At Sullivan & Cromwell, Mr. Williamson engaged in a broad and wide-ranging domestic and international financing and transactions practice, as well as advice with respect to corporate governance issues, the United States’ economic sanctions laws, the ethics rules applicable to government officials and the immunities of foreign sovereigns and international organizations.
Mr. Williamson has been an active participant on panels and other forums involving public international law and national security issues, such as the domestic and international bases for the use of force, the role of the United States with respect to the International Criminal Court, the law of the sea and the application of international legal principles in the war against terrorism.
Mr.
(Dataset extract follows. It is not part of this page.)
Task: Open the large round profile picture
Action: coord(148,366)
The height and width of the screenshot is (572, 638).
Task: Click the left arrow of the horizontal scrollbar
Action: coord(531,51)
Williamson is a member of the Council on Foreign Relations and a former member of the Executive Council of the American Society of International Law, the Executive Committees of the Business and Advisory Committee (BIAC) to the OECD and the U.S. Council for International Business, the United States Advisory Board of NTT DoCoMo, Inc. and the Board of Directors of Triton Oil & Gas Limited.
Mr. Williamson has served on the Boards of Regents and Trustees of the University of the South and as chair of the Board of Regents. He is currently a member of the Board of Directors of the American Council of Trustees and Alumni, a higher education watchdog.
Chief Justice of The Gambia
Hassan Bubacar Jallow was sworn-in as the Chief Justice of The Gambia on 15 February 2017, Jallow after his appointment by newly-elected President of The Gambia, Adama Barrow. He is also the former Chief Prosecutor of the International Criminal Tribunal for Rwanda (ICTR) (2013-2015), the former Prosecutor of the United Nations Mechanism for International Criminal Tribunals (MICT) and Under Secretary-General of the United Nations (2012-2016).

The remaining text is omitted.